Всякий раз, когда доктор Блимбер забирал в руки какого-нибудь юного джентльмена, тот мог не сомневаться, что попадет в надежные тиски. Сам доктор занимался обучением не более десяти юных джентльменов, хотя у него всегда был наготове запас учености на сотню, и делом и наслаждением его жизни было кормить сей ученостью до отвала злосчастную десятку.
В сущности, заведение доктора Блимбера было большой теплицей, где постоянно работал форсирующий аппарат. Все мальчики расцветали преждевременно. Умственный зеленый горошек созревал к Рождеству, а интеллектуальная спаржа – круглый год. Под надзором доктора Блимбера математический крыжовник (и очень кислый) обычно появлялся в самую неожиданную пору года, и притом на молодых побегах. Все виды греческих и латинских овощей приносились самыми сухими ветками и в самый лютый мороз – Природа не имела ровно никакого значения. Для каких бы плодов ни был предназначен юный джентльмен, доктор Блимбер так или иначе заставлял его приносить плоды установленного образца.
Все это было очень приятно и искусно, но система насильственного выращивания имела и свою оборотную сторону. Не было надлежащего вкуса у скороспелых продуктов, и они плохо сохранялись. Мало того, один юный джентльмен с распухшим носом и чрезвычайно большой головой (старший из десятка, который «прошел через все») в один прекрасный день вдруг перестал цвести и остался в заведении просто в виде стебля. Говорили, что доктор хватил через край с молодым Тутсом и что тот утратил мозги, когда у него начали пробиваться усы.

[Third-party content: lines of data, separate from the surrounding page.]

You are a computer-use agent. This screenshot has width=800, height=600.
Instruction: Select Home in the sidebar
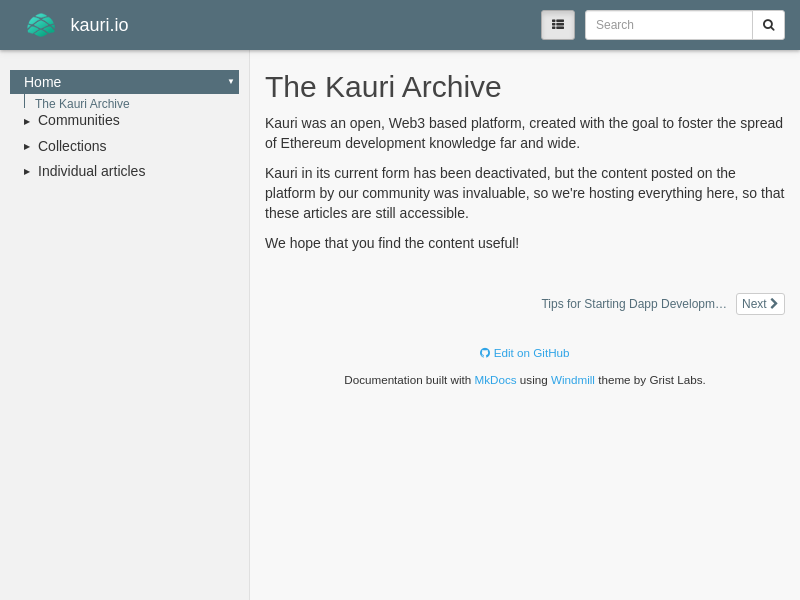click(x=43, y=82)
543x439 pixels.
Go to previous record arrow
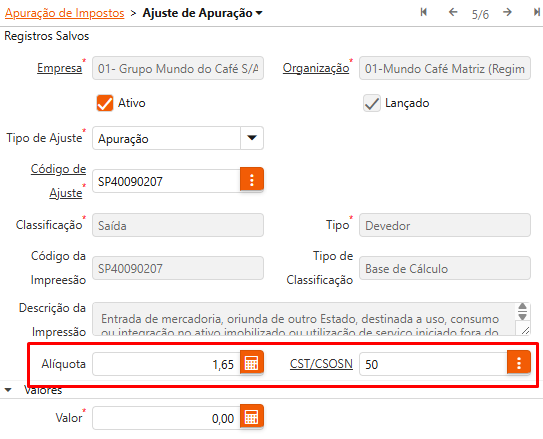[453, 12]
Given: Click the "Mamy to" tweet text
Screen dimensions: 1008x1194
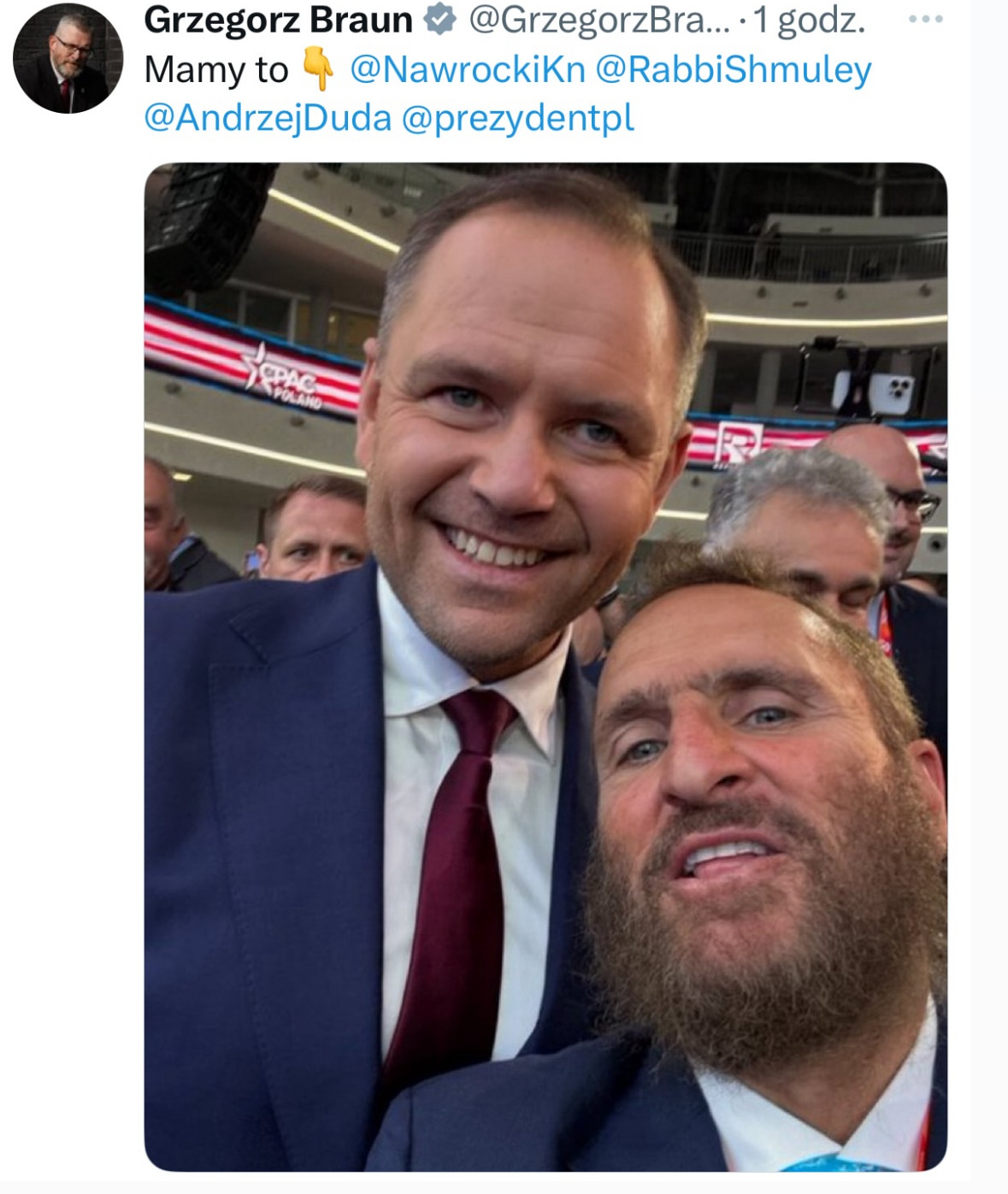Looking at the screenshot, I should (x=216, y=69).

Как бы там ни было, молодой Тутс жил у доктора Блимбера; он обладал самым грубым голосом и самым жалким умом, украшал свою рубашку булавками и носил кольцо в жилетном кармане, дабы украдкой надевать на мизинец, когда ученики выходили на прогулку; постоянно влюблялся с первого взгляда в нянек, которые понятия не имели о его существовании, и в час отхода ко сну взирал на освещенный газом мир сквозь железную решетку в левом угловом, выходившем на улицу окне третьего этажа, наподобие весьма великовозрастного ангелочка, слишком долго просидевшего там, наверху.
Доктор был представительный джентльмен в черном одеянии, с тесемками у колен, и в чулках, доходивших до тесемок. У него была лысая голова, весьма гладко отполированная, низкий голос и такой двойной подбородок, что чудом было, как он ухитрялся выбривать его в складках. Были у него маленькие глазки, всегда полузакрытые, и рот, всегда распускавшийся в некое подобие улыбки, словно он поставил мальчика в тупик своим вопросом и ждет, что тот сам признает себя виновным. Когда доктор закладывал правую руку за борт фрака, а левую за спину и, чуть заметно покачивая головой, обращался с банальнейшим замечанием к нервному незнакомцу, вид его заставлял вспоминать о сфинксе и решал дело.
У доктора был прекрасный дом, обращенный фасадом к морю. Дом внутри не из веселых, а как раз наоборот. Мрачного цвета занавески, слишком узкие и жалкие, уныло прятались за окнами. Столы и стулья были выстроены рядами, словно цифры в арифметической задаче: камин в парадных комнатах топили так редко, что они напоминали колодец, а посетитель изображал ведро; столовая казалась последним местом в мире, где можно было есть или пить; ни звука не слышно было в доме – только тиканье больших часов в холле, которое доносилось даже на чердак, а иной раз глухое завывание юных джентльменов, учивших урок, напоминавшее воркованье стаи меланхолических голубей.